**Data entries:**
******************************

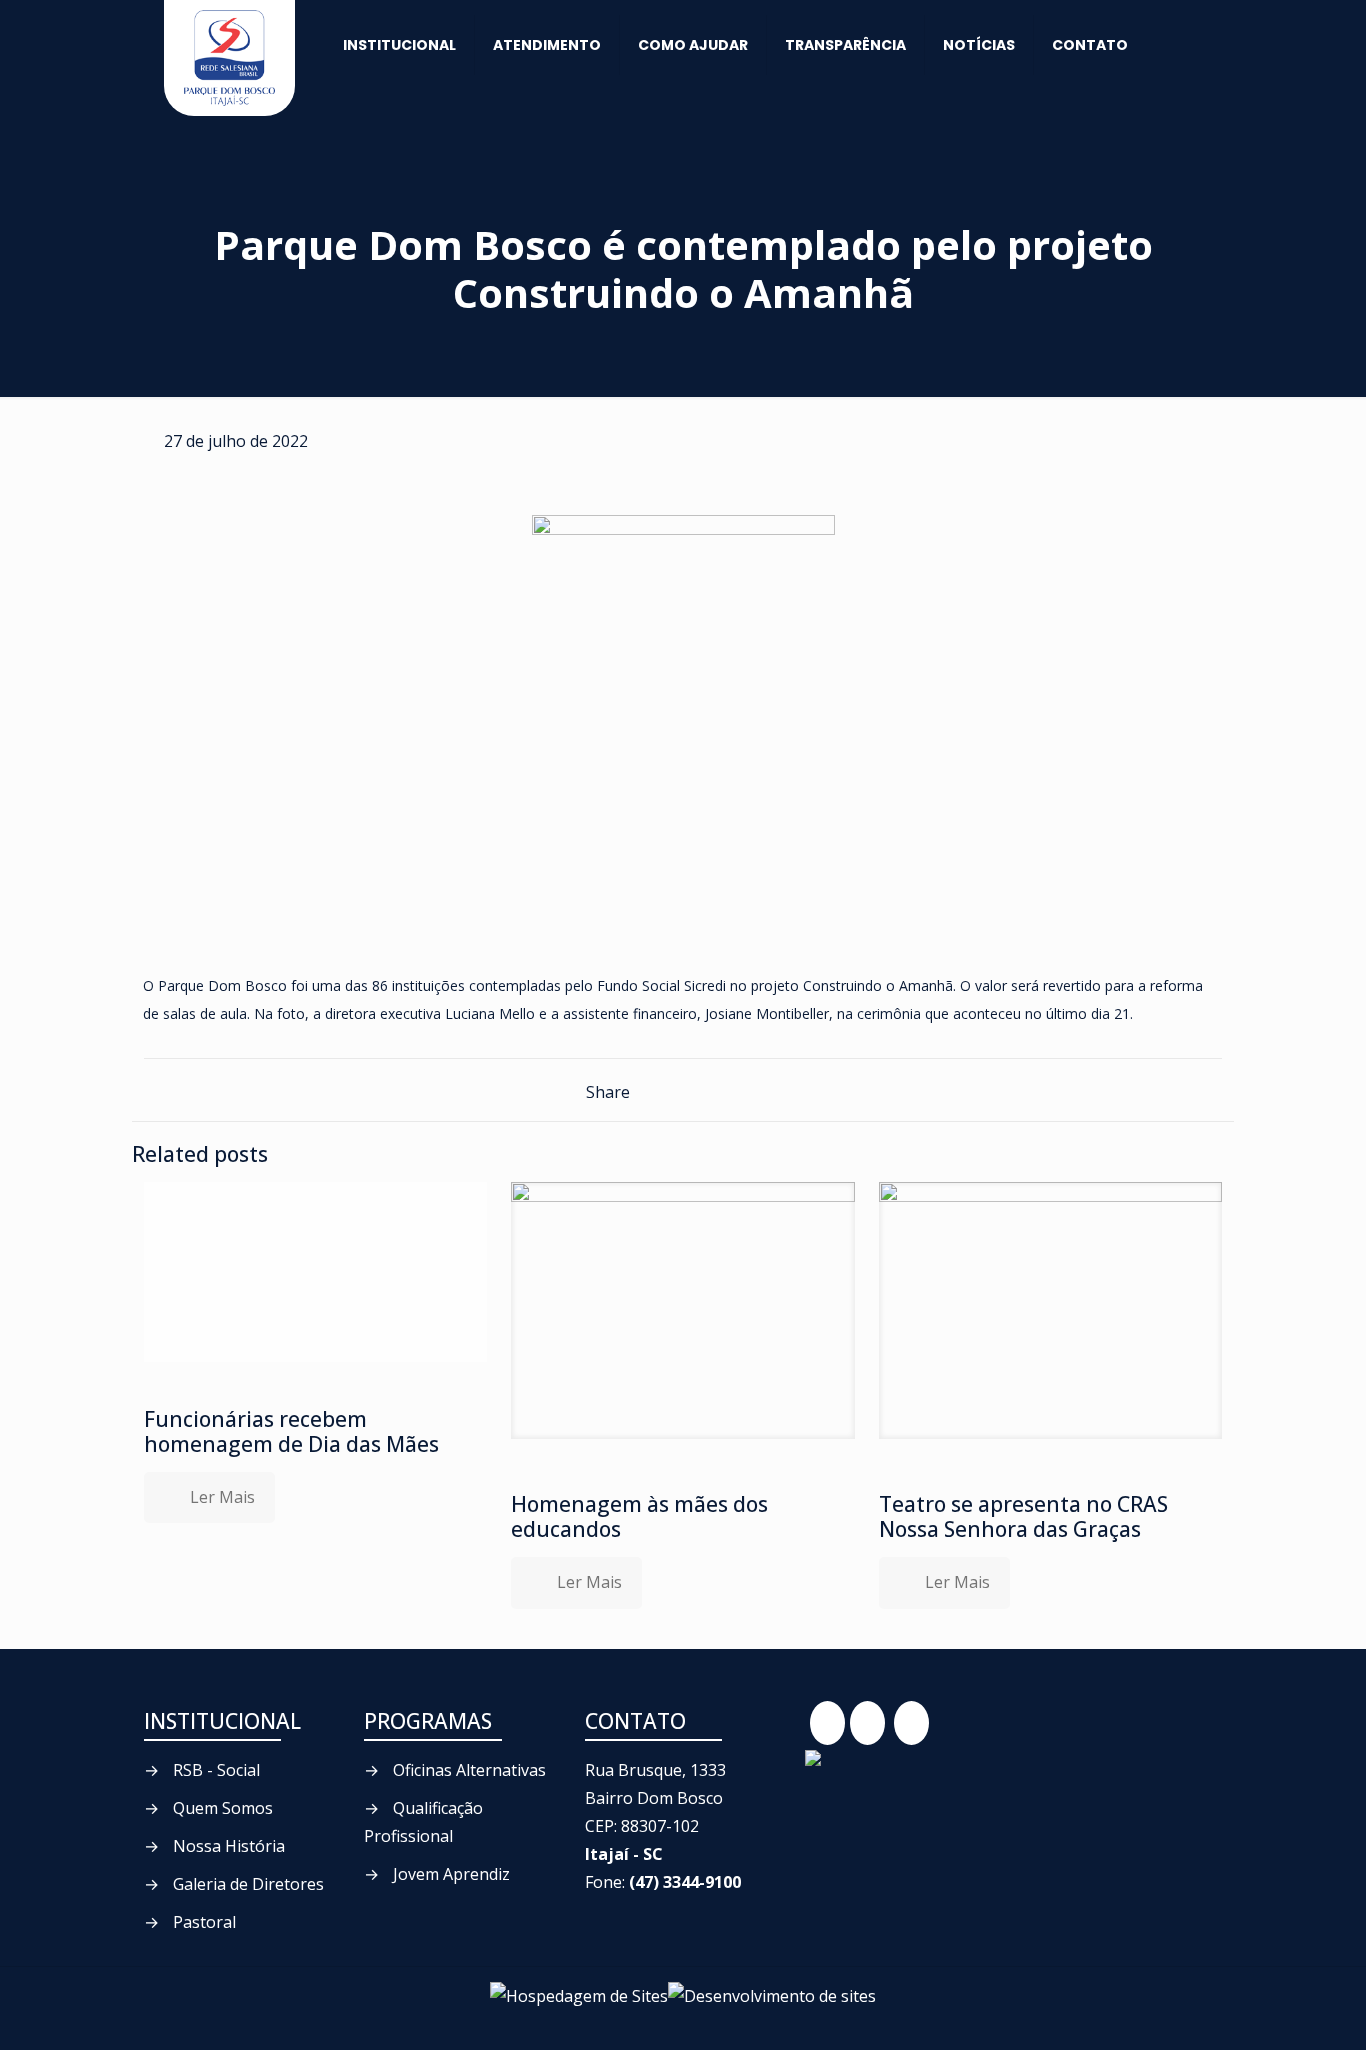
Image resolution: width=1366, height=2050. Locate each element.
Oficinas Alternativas (469, 1770)
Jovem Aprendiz (451, 1874)
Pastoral (204, 1922)
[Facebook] (827, 1723)
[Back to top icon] (1283, 2016)
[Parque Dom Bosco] (229, 58)
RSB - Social (216, 1770)
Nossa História (229, 1846)
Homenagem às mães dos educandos (639, 1516)
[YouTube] (867, 1723)
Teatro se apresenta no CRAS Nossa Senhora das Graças (1023, 1516)
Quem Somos (223, 1808)
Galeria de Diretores (248, 1884)
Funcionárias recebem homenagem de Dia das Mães (291, 1431)
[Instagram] (911, 1723)
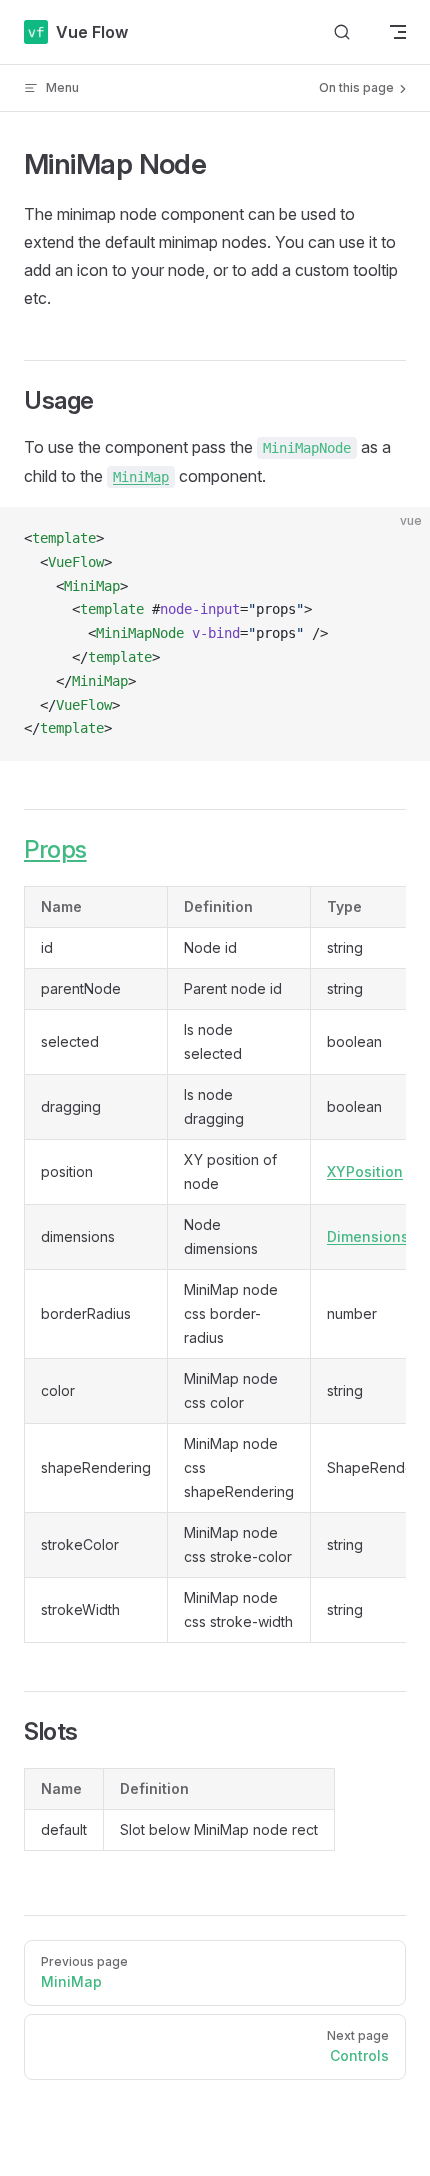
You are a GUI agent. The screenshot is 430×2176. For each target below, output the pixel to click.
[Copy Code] (398, 539)
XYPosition (365, 1171)
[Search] (342, 32)
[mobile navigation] (398, 32)
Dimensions (368, 1236)
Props (55, 849)
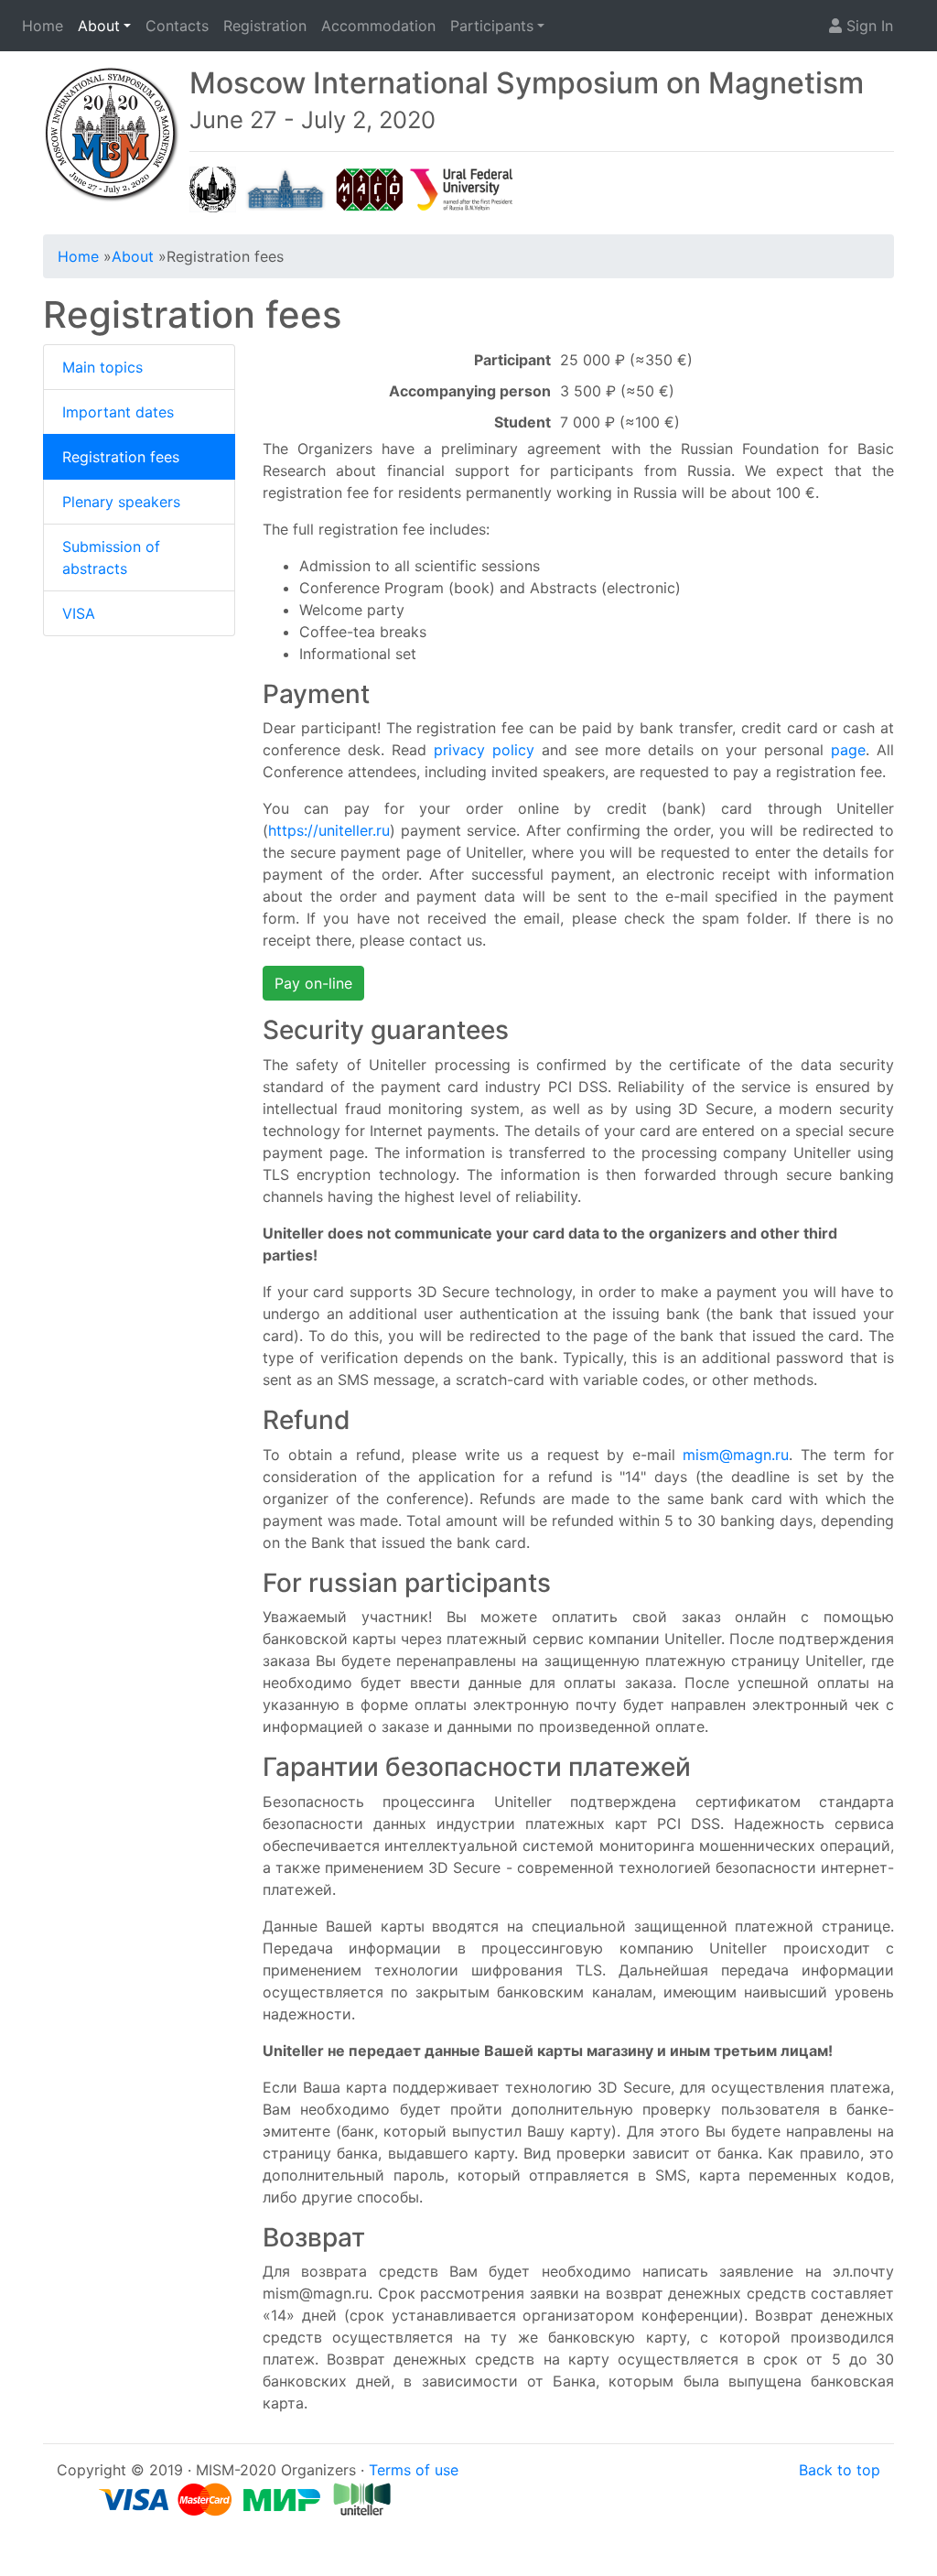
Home (42, 25)
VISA (78, 613)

******************************

**The problem:** In the entries above, locate every line with the word "each" and copy it.

**Response area:**
Image resolution: width=1366, height=2050. Locate each element.
You are a GUI agent. The screenshot is 430×2176. For each target below, output the pixel to click.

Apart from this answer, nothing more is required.